A schematic of TMS-evoked measures of single and paired-pulse corticospinal excitability. Examples of TMS-evoked measures of corticospinal excitability recorded by surface electrodes over the extensor carpi radialis (ECR) muscle. Displayed are examples of motor-evoked potential (MEP), short-interval intracortical inhibition (SICI), intracortical facilitation (ICF), transcallosal inhibition (TCI), and cortical silent period (CSP).
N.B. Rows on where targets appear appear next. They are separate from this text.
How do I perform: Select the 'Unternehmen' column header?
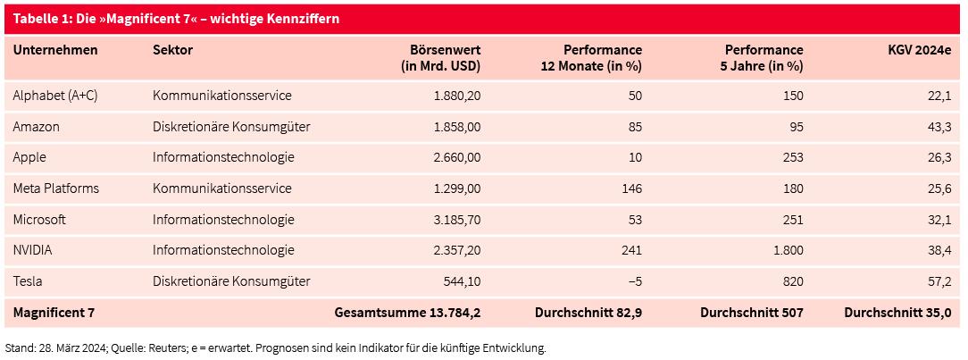click(55, 50)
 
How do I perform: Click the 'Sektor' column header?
click(172, 50)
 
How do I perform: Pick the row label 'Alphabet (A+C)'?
click(55, 96)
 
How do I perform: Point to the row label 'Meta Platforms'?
click(55, 188)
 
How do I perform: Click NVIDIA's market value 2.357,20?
click(455, 250)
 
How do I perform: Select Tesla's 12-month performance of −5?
click(635, 281)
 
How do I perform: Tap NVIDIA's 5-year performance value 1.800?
click(786, 250)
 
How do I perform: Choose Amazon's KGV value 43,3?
click(940, 127)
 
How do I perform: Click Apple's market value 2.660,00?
click(455, 157)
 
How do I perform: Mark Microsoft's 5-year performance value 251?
click(793, 219)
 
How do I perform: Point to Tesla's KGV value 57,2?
click(940, 281)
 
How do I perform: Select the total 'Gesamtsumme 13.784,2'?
click(407, 313)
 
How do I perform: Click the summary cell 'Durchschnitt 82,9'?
click(588, 313)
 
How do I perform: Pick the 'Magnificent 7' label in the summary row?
click(54, 313)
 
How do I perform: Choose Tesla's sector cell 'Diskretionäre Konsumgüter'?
click(231, 281)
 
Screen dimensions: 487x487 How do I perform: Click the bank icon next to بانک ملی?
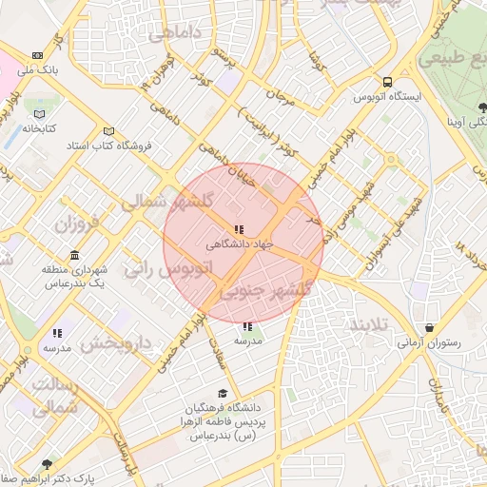click(37, 56)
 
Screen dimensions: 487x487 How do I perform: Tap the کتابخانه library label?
click(39, 127)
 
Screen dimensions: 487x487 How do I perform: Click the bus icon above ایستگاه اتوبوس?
click(387, 82)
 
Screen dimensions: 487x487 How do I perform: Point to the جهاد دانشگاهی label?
click(240, 244)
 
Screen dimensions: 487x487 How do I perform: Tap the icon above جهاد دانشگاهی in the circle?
click(238, 229)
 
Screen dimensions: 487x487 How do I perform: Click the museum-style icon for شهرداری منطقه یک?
click(74, 255)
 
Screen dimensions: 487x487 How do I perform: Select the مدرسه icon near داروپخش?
click(57, 333)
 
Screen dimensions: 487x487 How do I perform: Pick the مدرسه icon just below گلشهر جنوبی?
click(248, 326)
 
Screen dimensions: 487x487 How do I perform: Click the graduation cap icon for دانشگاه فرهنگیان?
click(223, 394)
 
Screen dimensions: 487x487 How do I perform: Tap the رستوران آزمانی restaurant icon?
click(431, 327)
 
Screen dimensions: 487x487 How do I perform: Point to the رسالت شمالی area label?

TMS, transcranial magnetic stimulation; EMG, electromyography.

Figure 3

A schematic of the theoretical effects of excitatory rTMS over the ipsilesional cortex. Decreased ipsilesional cortical excitability may contribute to decreased corticospinal transmission resulting in diminished motor function of the paretic upper limb. Ipsilesional excitatory rTMS may increase the excitability of the damaged cortex, thereby contributing to enhanced corticospinal transmission potentially leading to better motor function of the paretic upper limb. rTMS, repetitive transcranial magnetic stimulation.

Figure 4

A schematic of the theoretical effects of inhibitory rTMS over the contralesional cortex. Increased interhemispheric inhibition (IHI) from the contralesional to ipsilesional cortex via the corpus callosum may contribute to decreased ipsilesional corticospinal excitability and diminished motor function of the paretic upper limb. Contralesional inhibitory rTMS may suppress contralesional to ipsilesional IHI and assist in improving ipsilesional corticospinal transmission, potentially leading to better motor function of the paretic upper limb. rTMS, repetitive transcranial magnetic stimulation.